## WHAT YOU NEED TO DO:
a – Decide whether each statement below agrees with the excerpt on California gas prices and farming. Answer yes or no for each, and quote the words from the excerpt that decide it.
(i) The report cited came from the California Energy Commission.
(ii) Eggman's worry concerned the agricultural industry around her city.
(iii) Rechtschaffen said farmers would not need to change any practices.
b – Write the next part of the excerpt on California gas prices and farming, beginning after its final sentence.

He cited a recent report from the California Energy Commission blaming refining distribution and marketing activities for 80% of the increase in gas prices. He described the affordability problem as “very big and important” and vowed to “continue to look at this issue very carefully.”

Sen. Susan Eggman, D-Stockton, who leans progressive, worried about the agricultural industry surrounding her city.

“How do we continue to produce the best food in the world here in California as it comes in conflict sometimes with a lot of our climate goals?” asked Eggman. “Our farmers—and everybody—feel a lot of pinches.”

Rechtschaffen pivoted to the California Department of Food and Agriculture and praised its efforts to move the industry toward more sustainable and climate-smart practices.

“It's a tough question. Some practices will have to change,” he acknowledged. “But we want to do it in a way that we have a sustainable agricultural community.”

## SUPPLIED MATERIAL:
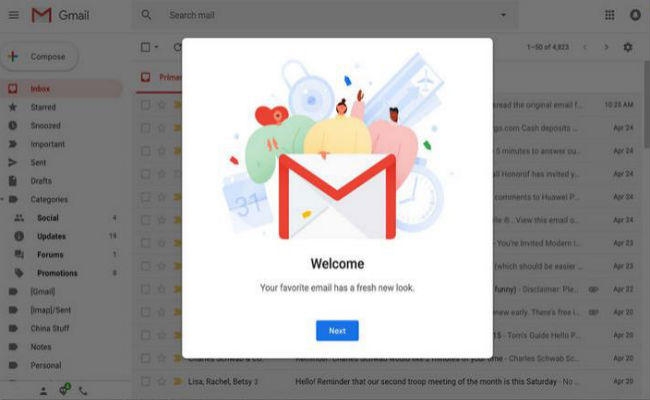650x400 pixels.
Task: Click the Search mail input field
Action: pyautogui.click(x=332, y=15)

## EXPECTED ANSWERS:
a –
(i) Yes: "a recent report from the California Energy Commission"
(ii) Yes: "worried about the agricultural industry surrounding her city"
(iii) No: "Some practices will have to change"

b –
He gained accolades from Grove for his conversations with dairy farmers in her district over policies relating to manure digesters.

“Ideologically, we are way on different sides of the spectrum,” said Grove. “But you listen. You take into consideration. You try to mitigate those things to bring people more to the middle.”

Rechtschaffen earned endorsements from Western United Dairies and biodiesel producers, along with environmental groups like the Union of Concerned Scientists. The lawmakers unanimously approved his nomination.